### STATED GOAL
Arrange the data below as a numbered list, starting at the line containing "coordinates (399, 376)." and ending with the line containing "This screenshot has width=2576, height=1344.", both included. Leave out blank lines.

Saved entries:
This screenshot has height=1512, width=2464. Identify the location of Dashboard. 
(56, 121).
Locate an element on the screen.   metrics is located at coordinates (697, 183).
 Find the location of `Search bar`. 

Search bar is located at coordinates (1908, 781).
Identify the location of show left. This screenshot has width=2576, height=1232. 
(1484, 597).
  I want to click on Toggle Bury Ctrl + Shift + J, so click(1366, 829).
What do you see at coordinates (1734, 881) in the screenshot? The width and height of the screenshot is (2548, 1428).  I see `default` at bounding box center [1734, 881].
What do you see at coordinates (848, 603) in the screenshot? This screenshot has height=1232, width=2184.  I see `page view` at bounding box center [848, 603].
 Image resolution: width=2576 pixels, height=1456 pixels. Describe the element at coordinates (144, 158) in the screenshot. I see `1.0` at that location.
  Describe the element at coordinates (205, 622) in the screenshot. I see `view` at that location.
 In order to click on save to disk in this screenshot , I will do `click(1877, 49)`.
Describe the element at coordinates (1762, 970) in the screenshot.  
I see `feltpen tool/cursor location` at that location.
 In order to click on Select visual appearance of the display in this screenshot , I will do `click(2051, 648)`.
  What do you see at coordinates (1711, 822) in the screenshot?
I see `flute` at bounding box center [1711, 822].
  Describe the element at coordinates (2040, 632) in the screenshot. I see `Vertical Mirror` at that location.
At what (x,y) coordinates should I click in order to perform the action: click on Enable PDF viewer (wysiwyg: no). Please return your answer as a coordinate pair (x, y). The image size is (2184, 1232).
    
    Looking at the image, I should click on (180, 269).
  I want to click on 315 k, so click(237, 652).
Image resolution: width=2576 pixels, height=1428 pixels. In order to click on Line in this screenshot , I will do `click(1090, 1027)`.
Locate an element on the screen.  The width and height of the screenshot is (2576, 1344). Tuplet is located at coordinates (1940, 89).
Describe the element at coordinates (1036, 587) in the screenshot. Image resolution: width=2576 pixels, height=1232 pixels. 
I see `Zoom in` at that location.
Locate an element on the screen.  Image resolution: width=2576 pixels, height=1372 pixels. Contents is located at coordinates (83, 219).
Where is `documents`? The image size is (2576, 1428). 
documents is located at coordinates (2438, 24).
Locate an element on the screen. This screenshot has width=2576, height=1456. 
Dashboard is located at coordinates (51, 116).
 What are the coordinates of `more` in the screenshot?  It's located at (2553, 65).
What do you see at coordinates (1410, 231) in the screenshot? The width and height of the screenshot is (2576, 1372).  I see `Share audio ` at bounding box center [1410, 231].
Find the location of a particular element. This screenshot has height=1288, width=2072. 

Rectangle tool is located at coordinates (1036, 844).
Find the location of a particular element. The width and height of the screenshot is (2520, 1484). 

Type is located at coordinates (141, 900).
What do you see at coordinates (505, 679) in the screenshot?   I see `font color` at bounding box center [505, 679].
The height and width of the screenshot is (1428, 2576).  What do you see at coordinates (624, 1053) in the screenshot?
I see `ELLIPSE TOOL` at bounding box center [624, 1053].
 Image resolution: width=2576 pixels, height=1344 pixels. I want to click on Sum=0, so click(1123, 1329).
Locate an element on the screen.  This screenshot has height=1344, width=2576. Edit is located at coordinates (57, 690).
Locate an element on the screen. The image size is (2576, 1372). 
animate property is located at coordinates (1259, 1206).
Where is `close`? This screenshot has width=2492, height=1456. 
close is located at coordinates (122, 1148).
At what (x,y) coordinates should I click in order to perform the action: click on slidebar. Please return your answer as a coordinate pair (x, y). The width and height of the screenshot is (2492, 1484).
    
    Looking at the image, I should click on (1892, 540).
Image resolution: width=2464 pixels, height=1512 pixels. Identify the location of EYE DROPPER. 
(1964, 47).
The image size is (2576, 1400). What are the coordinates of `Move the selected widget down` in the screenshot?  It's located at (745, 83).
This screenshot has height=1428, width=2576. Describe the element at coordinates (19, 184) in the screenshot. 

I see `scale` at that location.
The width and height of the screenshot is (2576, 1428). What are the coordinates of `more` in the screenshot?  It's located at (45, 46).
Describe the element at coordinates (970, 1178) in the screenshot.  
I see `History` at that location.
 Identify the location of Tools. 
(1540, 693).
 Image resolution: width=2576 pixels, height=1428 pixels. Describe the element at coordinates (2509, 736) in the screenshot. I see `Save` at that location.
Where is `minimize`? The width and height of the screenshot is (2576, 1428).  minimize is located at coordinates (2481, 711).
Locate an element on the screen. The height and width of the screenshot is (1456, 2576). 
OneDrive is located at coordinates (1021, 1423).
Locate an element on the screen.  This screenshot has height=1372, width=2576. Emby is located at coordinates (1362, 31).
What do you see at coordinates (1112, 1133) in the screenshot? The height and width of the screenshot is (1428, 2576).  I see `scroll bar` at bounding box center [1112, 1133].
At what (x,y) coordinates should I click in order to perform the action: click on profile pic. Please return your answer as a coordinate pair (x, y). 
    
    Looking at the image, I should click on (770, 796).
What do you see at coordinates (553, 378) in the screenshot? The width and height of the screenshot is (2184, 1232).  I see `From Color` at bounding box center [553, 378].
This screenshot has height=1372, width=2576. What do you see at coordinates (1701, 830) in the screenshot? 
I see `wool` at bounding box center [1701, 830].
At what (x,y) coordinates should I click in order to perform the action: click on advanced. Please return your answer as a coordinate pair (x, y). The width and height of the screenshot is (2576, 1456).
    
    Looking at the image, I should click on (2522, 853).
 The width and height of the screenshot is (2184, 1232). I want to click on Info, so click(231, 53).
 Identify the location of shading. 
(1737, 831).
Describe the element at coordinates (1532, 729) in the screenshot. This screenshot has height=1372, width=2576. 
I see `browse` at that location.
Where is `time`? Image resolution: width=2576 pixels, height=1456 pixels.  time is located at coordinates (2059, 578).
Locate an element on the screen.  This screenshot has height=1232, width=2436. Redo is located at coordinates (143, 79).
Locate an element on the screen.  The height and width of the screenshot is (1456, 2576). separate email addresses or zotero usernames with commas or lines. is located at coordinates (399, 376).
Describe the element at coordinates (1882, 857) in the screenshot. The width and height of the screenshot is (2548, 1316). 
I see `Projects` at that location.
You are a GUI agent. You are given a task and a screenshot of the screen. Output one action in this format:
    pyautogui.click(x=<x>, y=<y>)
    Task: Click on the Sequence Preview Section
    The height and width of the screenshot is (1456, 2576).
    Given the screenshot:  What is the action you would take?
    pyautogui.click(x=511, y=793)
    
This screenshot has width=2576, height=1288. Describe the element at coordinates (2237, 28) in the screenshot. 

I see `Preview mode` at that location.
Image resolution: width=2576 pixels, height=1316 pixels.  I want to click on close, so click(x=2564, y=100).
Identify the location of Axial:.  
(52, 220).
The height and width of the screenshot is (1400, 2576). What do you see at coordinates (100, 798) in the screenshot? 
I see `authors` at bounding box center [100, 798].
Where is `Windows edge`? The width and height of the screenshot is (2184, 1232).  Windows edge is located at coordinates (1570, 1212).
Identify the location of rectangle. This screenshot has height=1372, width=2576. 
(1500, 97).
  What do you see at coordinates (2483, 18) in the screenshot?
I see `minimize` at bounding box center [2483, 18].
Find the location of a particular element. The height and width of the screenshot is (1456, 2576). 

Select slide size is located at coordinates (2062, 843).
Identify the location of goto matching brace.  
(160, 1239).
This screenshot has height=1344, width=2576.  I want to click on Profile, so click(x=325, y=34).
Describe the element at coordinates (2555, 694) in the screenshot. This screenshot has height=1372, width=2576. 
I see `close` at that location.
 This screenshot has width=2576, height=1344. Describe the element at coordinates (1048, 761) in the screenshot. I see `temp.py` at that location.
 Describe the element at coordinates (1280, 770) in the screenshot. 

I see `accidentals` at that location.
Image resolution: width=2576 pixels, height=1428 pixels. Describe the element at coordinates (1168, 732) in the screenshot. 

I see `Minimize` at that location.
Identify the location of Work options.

### EXPECTED ANSWER
1. Locate an element on the screen.  The height and width of the screenshot is (1456, 2576). separate email addresses or zotero usernames with commas or lines. is located at coordinates (399, 376).
2. Describe the element at coordinates (1882, 857) in the screenshot. The width and height of the screenshot is (2548, 1316). 
3. I see `Projects` at that location.
4. You are a GUI agent. You are given a task and a screenshot of the screen. Output one action in this format:
5.     pyautogui.click(x=<x>, y=<y>)
6.     Task: Click on the Sequence Preview Section
7.     The height and width of the screenshot is (1456, 2576).
8.     Given the screenshot:  What is the action you would take?
9.     pyautogui.click(x=511, y=793)
10. This screenshot has width=2576, height=1288. Describe the element at coordinates (2237, 28) in the screenshot. 
11. I see `Preview mode` at that location.
12. Image resolution: width=2576 pixels, height=1316 pixels.  I want to click on close, so click(x=2564, y=100).
13. Identify the location of Axial:.  
14. (52, 220).
15. The height and width of the screenshot is (1400, 2576). What do you see at coordinates (100, 798) in the screenshot? 
16. I see `authors` at bounding box center [100, 798].
17. Where is `Windows edge`? The width and height of the screenshot is (2184, 1232).  Windows edge is located at coordinates (1570, 1212).
18. Identify the location of rectangle. This screenshot has height=1372, width=2576. 
19. (1500, 97).
20.   What do you see at coordinates (2483, 18) in the screenshot?
21. I see `minimize` at bounding box center [2483, 18].
22. Find the location of a particular element. The height and width of the screenshot is (1456, 2576). 
23. Select slide size is located at coordinates (2062, 843).
24. Identify the location of goto matching brace.  
25. (160, 1239).
26. This screenshot has height=1344, width=2576.  I want to click on Profile, so click(x=325, y=34).
27. Describe the element at coordinates (2555, 694) in the screenshot. This screenshot has height=1372, width=2576. 
28. I see `close` at that location.
29.  This screenshot has width=2576, height=1344. Describe the element at coordinates (1048, 761) in the screenshot. I see `temp.py` at that location.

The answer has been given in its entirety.